* [Les consignes]:
1. Indiquez si chacun des énoncés suivants concorde avec l'extrait sur l'ouvrage de Karim Larose. Répondez par oui ou par non et citez à l'identique les mots de l'extrait qui tranchent. (a) Le corpus de Karim Larose est jugé représentatif de l'époque. (b) La vérification dans les archives du Trésor de la langue française au Québec remet en cause les premières attestations relevées par l'auteur. (c) L'examen critique a pour but de nourrir le dialogue entre littéraires et linguistes.
2. Reprenez l'extrait sur l'ouvrage de Karim Larose à sa dernière phrase et prolongez-le.

──────── Extrait ────────

Cela étant dit, il faut reconnaître la grande qualité du travail qui a été fait à travers le dépouillement et l’analyse d’une abondante documentation constituée d’essais, d’articles de revues et d’interventions dans les journaux. Le corpus de Karim Larose est représentatif de l’époque et proportionné à ses objectifs. Après vérification dans les archives du Trésor de la langue française au Québec, les premières attestations de l’auteur concernant les appellations français québécois (et québécois), franglais, langue québécoise demeurent des repères sûrs. L’ouvrage étant d’excellente tenue et destiné à devenir un texte de référence, on comprendra que j’en fasse ici un examen critique dans le but d’alimenter le dialogue, que recherche l’auteur, entre littéraires et linguistes.

──────── Matériel répertorié ────────

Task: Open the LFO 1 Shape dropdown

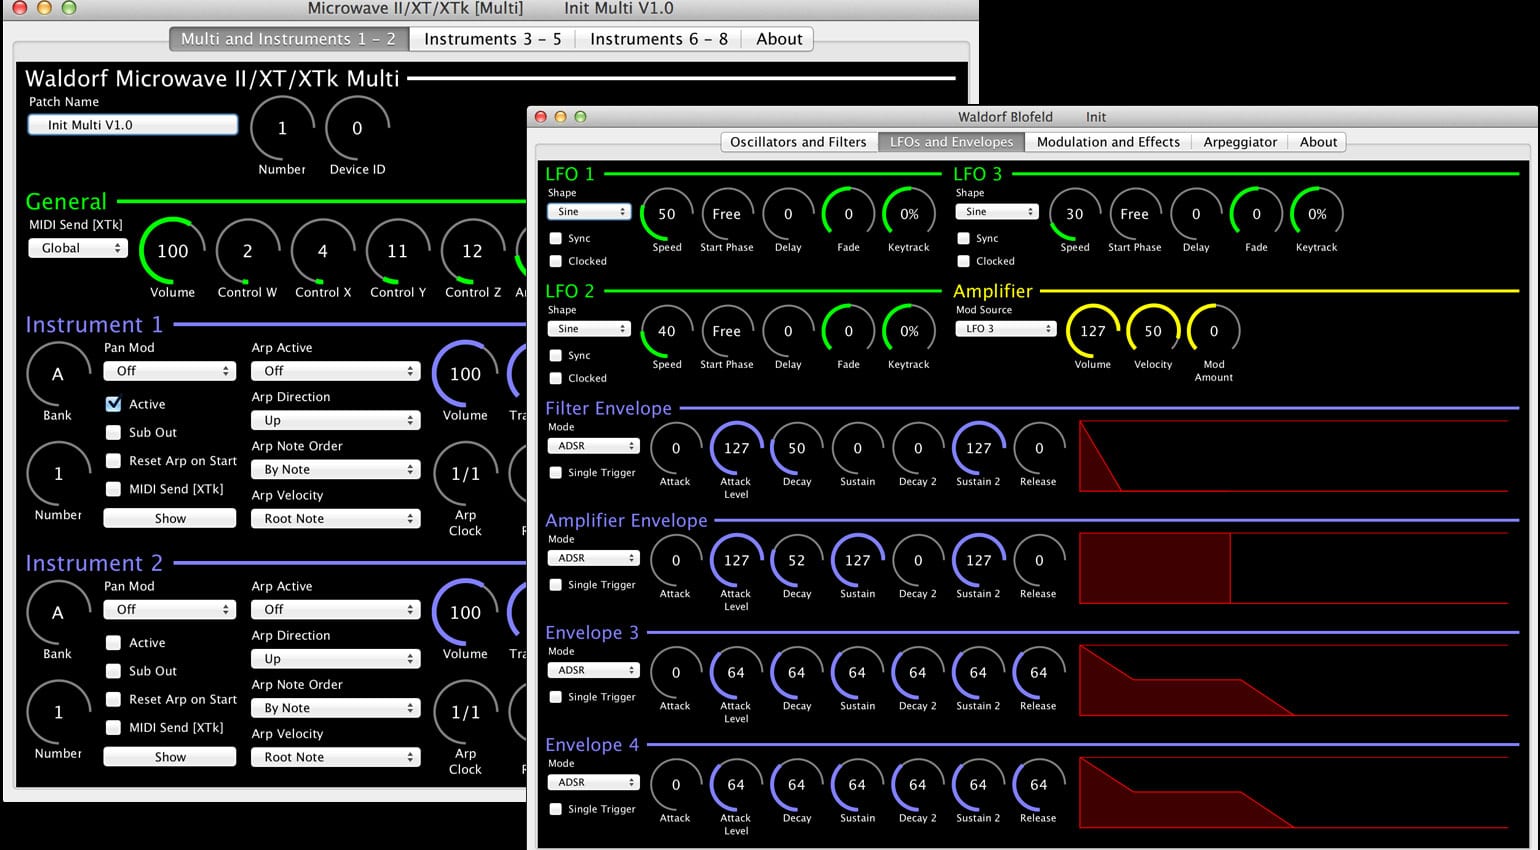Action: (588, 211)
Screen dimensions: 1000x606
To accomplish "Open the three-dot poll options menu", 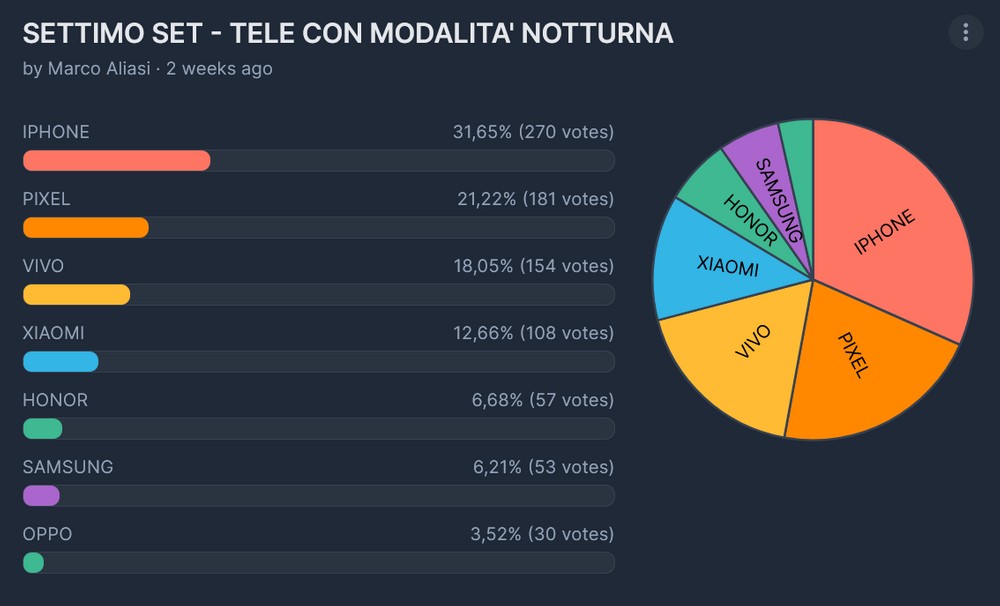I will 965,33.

────────
──────── Matériel répertorié ────────

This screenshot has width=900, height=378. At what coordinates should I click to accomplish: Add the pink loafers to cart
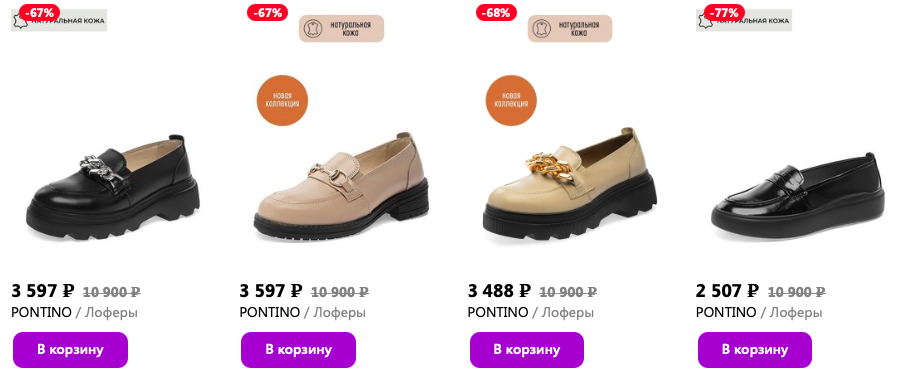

────────

* [En réponse]:
1.
(a) Oui : « Le corpus de Karim Larose est représentatif de l’époque et proportionné à ses objectifs ».
(b) Non : « les premières attestations de l’auteur concernant les appellations français québécois (et québécois), franglais, langue québécoise demeurent des repères sûrs ».
(c) Oui : « dans le but d’alimenter le dialogue, que recherche l’auteur, entre littéraires et linguistes ».

2.
J’adopte une grille de lecture fondée sur l’opposition statut / corpus couramment utilisée par les sociolinguistes. Statut fait référence à la dimension publique de la langue (caractère d’officialité, fonctions effectives de la langue dans la société, droits linguistiques), alors que corpus renvoie aux productions (orales et écrites) et à la compétence des locuteurs. L’auteur mentionne ces concepts, mais il a préféré retenir comme fil conducteur un cadre théorique devant lui servir à rattacher les énoncés soit à l’expressivisme (la langue est perçue comme un prolongement du sujet plutôt qu’une façon de désigner le monde extérieur), soit à l’instrumentalisme (la langue est un outil qu’on doit contrôler et adapter aux besoins). Cette approche convenait mal, il me semble, à l’analyse d’échantillons de discours de portée différente, la plupart rédigés dans le feu de l’action et qui peuvent parfois même apparaître contradictoires chez un même individu.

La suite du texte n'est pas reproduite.